Did your painful marriage cause you to want to warn other women about marrying a man like Nabal? What would you have taught your own daughters about marriage? Again, we understand that in ancient times women did not have the range of choices that we have today. How did your limited options affect your ability to find contentment?
We learn so much of your character from the eight verses you spoke to David. What were you asking when you said, “But when the Lord has dealt with my lord, then remember your maidservant?” Did you have any idea that God would take you out of your situation? Was there rest and contentment in the hope of change? Or was there “peace in the valley” just knowing God was with you?
How often did you have to act to prevent calamity from Nabal’s foolishness? How did you feel when he collapsed over the news of his near calamity with David? What about during the ten days before he died? Did you know he was dying? Was it difficult to care for his needs during those days? Was your faith strong during those days, or did you struggle with doubts and fears? We think of you as such a fearless and strong woman for confronting David. Did that come from your own confidence in God’s sovereignty? Did you see everything as being held in God’s hands, as you mentioned several times to David? Did you feel “bound in the bundle of the living with the Lord your God?”

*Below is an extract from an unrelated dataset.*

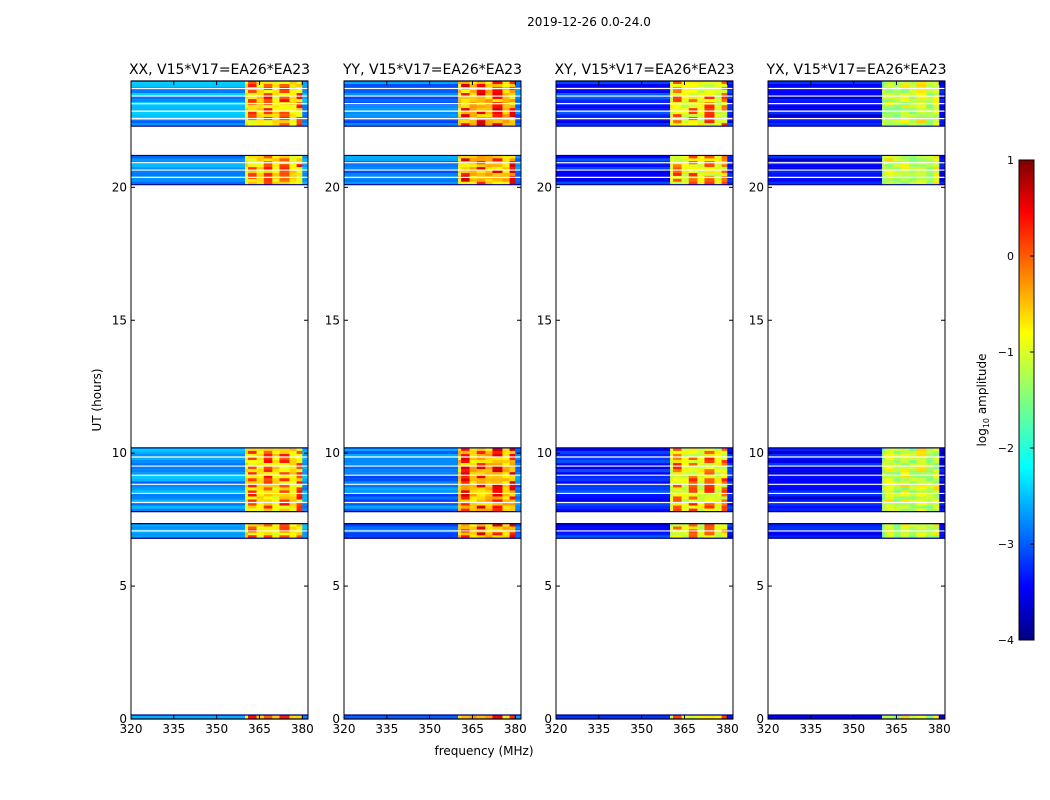 Image resolution: width=1050 pixels, height=800 pixels. Describe the element at coordinates (516, 729) in the screenshot. I see `x-tick-label: 380` at that location.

One more thought: as we read the rest of your story, it seems in a way like a “love at first sight” romance that so many long for. But was it really that great? The Bible tells us that David was a handsome man, and maybe a young widow, even with great wealth, would have been in a precarious situation in ancient times. But the rest of your story doesn’t really seem that wonderful to consider: a life on the run and sharing even an exciting husband with other wives doesn’t seem that much better than what you had. Maybe when life settled down and you were able to have a peaceful palace life things got better for you? I find myself hoping they did, even though it seems doubtful. Maybe your entire life on earth was full of unpleasant challenges. But still you found faith in your loving heavenly Father, and the words we have from you still inspire us.
How can we thank you enough, Abigail, for the powerful example you have been through the ages? You have certainly encouraged us through the years, and I hope that, from your now eternal perspective, you are able to see how profoundly grateful we are for the life you lived here on earth. I hope that my own legacy will be even a portion of the hope and encouragement to absolute faith in God that yours has been.